The staging in the Charles Engelhard Court couldn’t have been more appropriate. The large hall features at one end the façade of a Wall Street bank building that had been slated for demolition in the 1920s, making it an age appropriate stage set for the opera of suffrage. It was also a serviceable backdrop for the projection of newsreel footage, along with names of characters, their occupations and birth and date years, as well as portraits of both the actual figures and the actors depicting them. All of that information made the production into something of a museum piece, or maybe a TV movie, but it did help in keeping track of a cast of considerable size. Twenty characters in all (plus another ten as unnamed extras and chorus members) came on and off the stage at the center of the room, singing their way through meetings, rallies and ceremonies. The cast of singers from The Juilliard School’s Ellen and James S Marcus Institute for Vocal Arts was headed up by Felicia Moore, who as Anthony carried most of the weight of the production. With a strong voice and articulate delivery and showing the slightest bits of bemusement, exasperation, persistence and a pervading wisdom, she was a convincing and considerable heroine.

<i>The Mother of Us All</i> © Steven Pisano for Bachtrack
The Mother of Us All
© Steven Pisano for Bachtrack

Stein is a pleasure to read and at least quadruple the pleasure to hear spoken or sung. To hear her making a political argument, taking a position, is a fantastic dissonance, the repetitions based not on conviction but Stein’s own maddening, fascinating semantic obsession.

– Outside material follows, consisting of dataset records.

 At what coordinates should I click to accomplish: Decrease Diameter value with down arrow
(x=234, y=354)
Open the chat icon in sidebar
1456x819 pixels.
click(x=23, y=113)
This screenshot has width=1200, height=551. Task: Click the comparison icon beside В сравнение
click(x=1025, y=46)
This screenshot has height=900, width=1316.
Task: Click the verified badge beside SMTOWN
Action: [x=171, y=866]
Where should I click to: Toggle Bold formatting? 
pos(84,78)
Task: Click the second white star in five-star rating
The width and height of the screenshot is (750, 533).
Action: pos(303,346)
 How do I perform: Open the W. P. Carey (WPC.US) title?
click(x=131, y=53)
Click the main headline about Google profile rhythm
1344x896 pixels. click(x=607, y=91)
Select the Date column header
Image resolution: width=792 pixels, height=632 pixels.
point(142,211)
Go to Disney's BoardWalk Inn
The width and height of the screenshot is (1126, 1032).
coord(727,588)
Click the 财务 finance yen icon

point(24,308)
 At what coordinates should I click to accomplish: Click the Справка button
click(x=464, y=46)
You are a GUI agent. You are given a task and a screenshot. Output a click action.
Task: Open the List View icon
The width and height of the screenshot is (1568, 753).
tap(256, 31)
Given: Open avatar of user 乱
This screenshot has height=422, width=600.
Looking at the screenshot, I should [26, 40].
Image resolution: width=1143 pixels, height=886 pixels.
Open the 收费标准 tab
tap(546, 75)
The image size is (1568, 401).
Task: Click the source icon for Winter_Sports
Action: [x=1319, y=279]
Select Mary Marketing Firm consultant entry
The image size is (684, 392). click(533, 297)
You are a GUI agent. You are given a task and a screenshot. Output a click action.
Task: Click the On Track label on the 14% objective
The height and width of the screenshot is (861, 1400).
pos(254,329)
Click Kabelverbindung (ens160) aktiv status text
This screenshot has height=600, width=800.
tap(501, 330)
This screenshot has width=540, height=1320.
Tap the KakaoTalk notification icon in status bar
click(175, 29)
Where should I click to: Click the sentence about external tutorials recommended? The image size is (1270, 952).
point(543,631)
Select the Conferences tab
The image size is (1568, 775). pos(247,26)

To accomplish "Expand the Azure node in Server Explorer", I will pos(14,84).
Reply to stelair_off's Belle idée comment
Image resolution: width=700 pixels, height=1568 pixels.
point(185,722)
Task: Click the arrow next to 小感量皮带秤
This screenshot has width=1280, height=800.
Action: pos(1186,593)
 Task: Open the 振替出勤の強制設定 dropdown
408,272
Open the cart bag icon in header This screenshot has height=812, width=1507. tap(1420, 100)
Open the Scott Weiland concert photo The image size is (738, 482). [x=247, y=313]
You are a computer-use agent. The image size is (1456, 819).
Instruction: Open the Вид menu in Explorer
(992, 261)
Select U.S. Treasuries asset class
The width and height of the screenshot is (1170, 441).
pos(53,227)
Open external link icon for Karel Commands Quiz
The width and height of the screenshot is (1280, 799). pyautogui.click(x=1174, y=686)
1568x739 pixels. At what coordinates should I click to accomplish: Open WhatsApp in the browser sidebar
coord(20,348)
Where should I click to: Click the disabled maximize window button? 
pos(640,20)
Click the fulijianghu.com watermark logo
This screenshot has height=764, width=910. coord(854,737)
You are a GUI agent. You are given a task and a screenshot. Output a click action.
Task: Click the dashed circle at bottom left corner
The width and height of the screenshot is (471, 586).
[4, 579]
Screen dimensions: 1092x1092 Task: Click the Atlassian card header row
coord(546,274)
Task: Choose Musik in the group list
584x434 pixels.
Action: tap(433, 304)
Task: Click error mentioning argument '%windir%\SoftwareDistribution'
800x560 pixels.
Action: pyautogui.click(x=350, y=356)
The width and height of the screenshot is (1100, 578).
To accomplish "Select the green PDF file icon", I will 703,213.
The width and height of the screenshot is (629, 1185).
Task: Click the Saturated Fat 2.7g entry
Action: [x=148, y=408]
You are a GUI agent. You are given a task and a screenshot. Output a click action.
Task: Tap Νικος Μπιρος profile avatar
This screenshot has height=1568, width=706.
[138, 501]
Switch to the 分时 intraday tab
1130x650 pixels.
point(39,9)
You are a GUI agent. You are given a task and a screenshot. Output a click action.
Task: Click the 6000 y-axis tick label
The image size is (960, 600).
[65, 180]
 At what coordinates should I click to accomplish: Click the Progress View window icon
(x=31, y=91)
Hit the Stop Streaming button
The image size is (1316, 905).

And Moore’s clear delivery of the circuitous lines (“I understand that you undertake to overthrow my undertaking”) was a pleasure, even with the supertitles.

Thomson’s score, however, is less interesting, although it was given a lively delivery by a sextet comprised of members of the New York Philharmonic joined by the fine pianist Steven Beck. Musically It was certainly more in keeping with opera of the day, or even musical theater, than working in support of Stein’s text. It’s an unusually linear text for Stein, and one written to be sung. But it’s a far cry from, say, Petr Kotik’s much later settings of Stein, where the music is constructed to bolster her circular poetry, not to push it along. As such, it is the rare example of Stein’s work that stands a chance of entering the American canon; and so it should, where it might sit alongside Copland and Ives as not just an example of what this country has produced but what this country has been, and might become.

<i>The Mother of Us All</i> © Steven Pisano for Bachtrack
The Mother of Us All
© Steven Pisano for Bachtrack

In telling Anthony’s story, Stein and Thomson didn’t just relate the history of women’s suffrage. It’s a surprisingly prescient work. Anthony expresses concern that once women got the vote, they would, like men, grow obstinate out of fear of losing their power. Later, she is shown asking a black man if he would vote while a woman couldn’t, clearly considering the inequities embedded in her battle. (Non-whites wouldn’t be guaranteed the right to vote in the United States until 1965.) Other, perhaps younger, women are depicted questioning the institution of marriage as a mechanism for the continued subjugation of women and the persuasive while Anthony considers the undue power of female physical beauty, a power held by women other than the protagonist in the story. It’s perhaps not irrelevant that neither Anthony nor Stein married and that recent historical reconstructions suggest that Anthony, like Stein, was a lesbian.

If the strengths of the opera aren’t primarily artistic, it is nevertheless a powerful piece of work. Stein and Thompson wrote Anthony into the cultural memory. In dubbing her “the mother of us all”, they cast her as the mother of democracy, the historic equal of George Washington. A century later, little more is often remembered about her than her name; even the dollar coin depicting her is long out of circulation. It’s the right time to have Anthony in opera revived.